**RECORDS TO USE:**

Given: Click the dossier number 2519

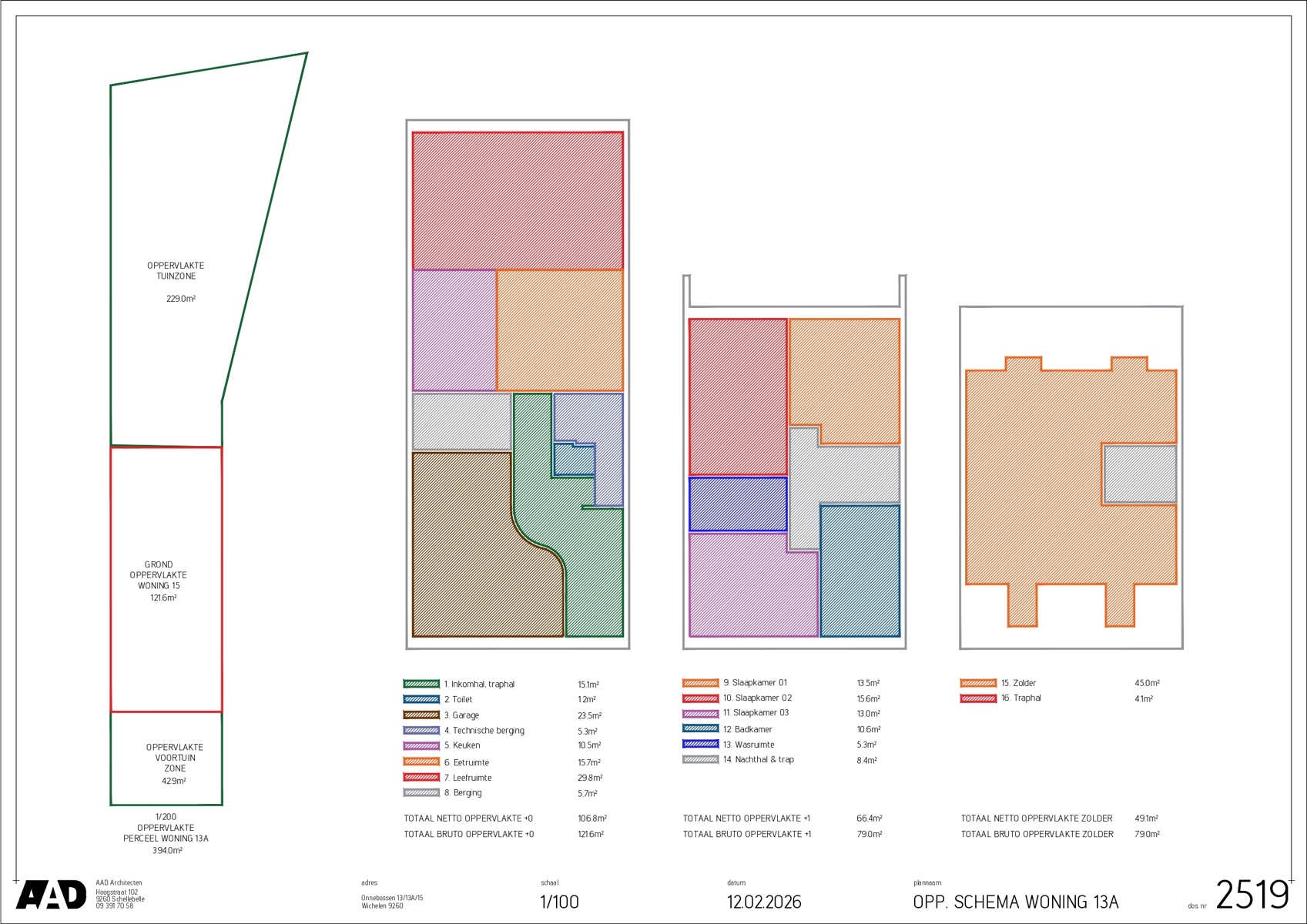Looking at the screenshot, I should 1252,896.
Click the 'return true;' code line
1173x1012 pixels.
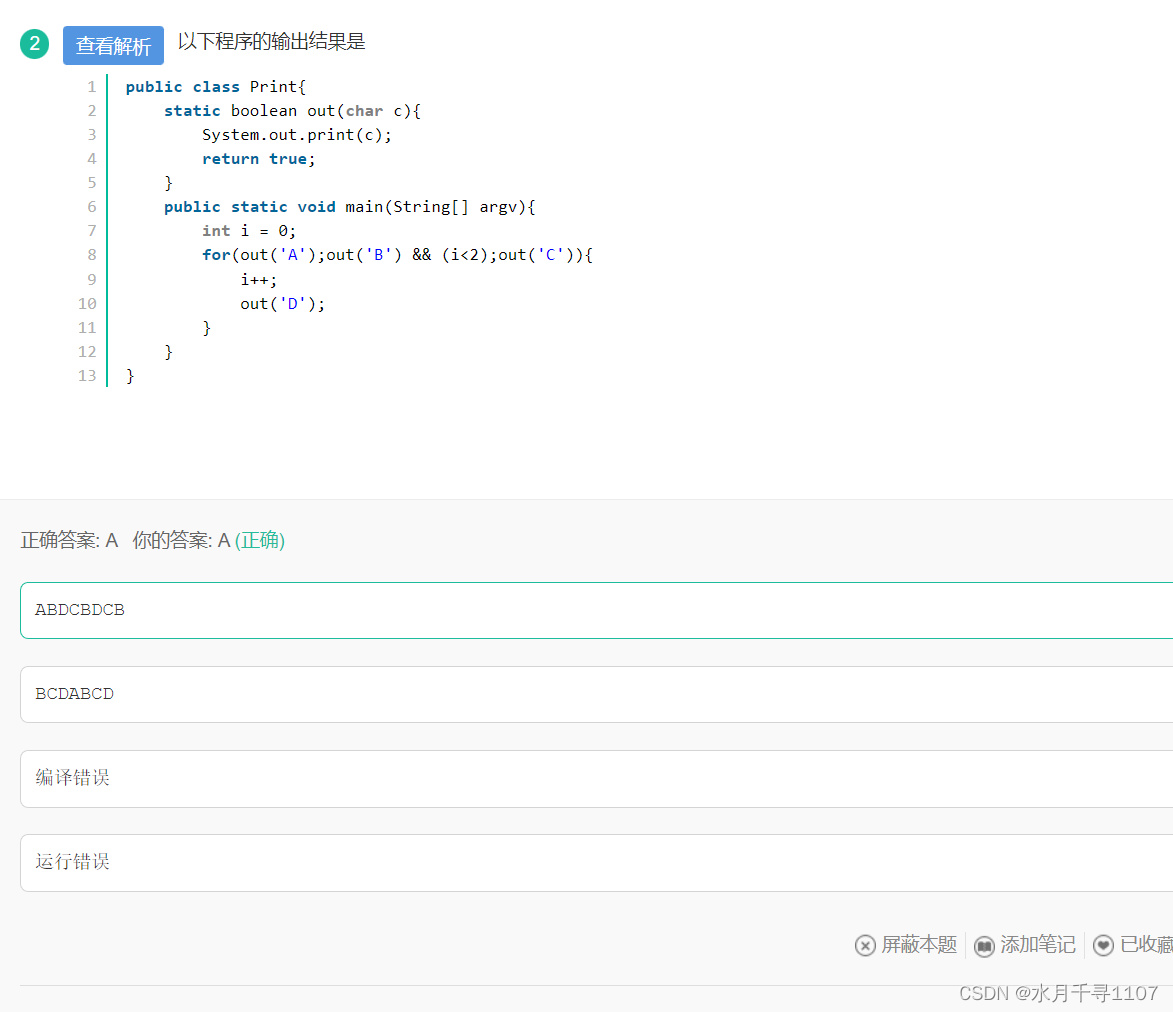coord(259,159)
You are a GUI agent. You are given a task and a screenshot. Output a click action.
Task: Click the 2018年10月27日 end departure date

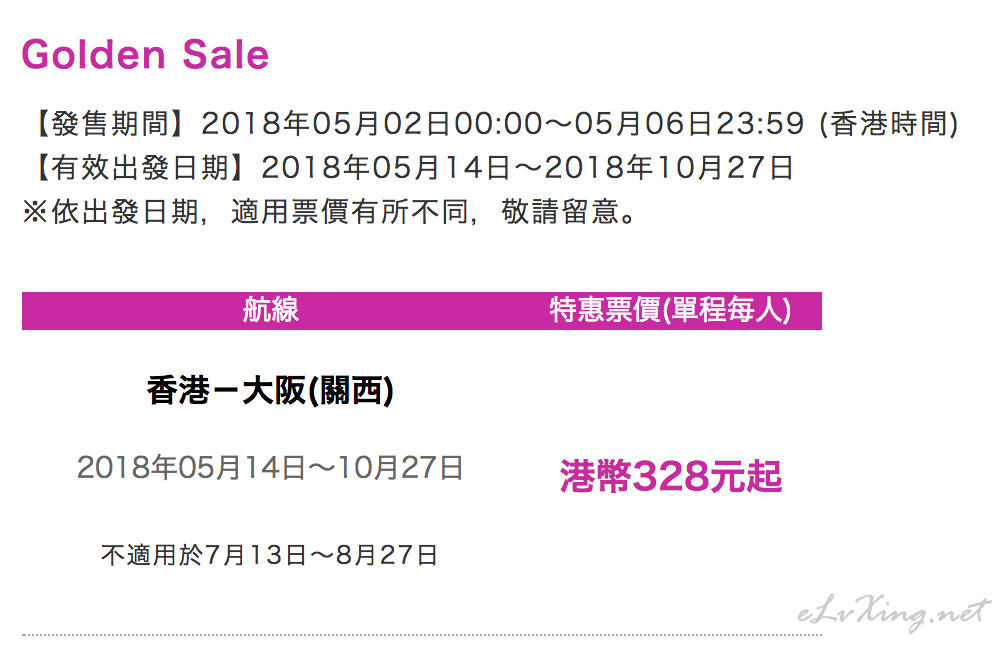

**TRY IT:** Could you repeat all of the entries exactly, without any of the images?

**OUTPUT OF THE TASK:**
Given: Click the dossier number 2519

Looking at the screenshot, I should 1252,896.
Click the 'return true;' code line
1173x1012 pixels.
coord(259,159)
You are a GUI agent. You are given a task and a screenshot. Output a click action.
Task: Click the 2018年10月27日 end departure date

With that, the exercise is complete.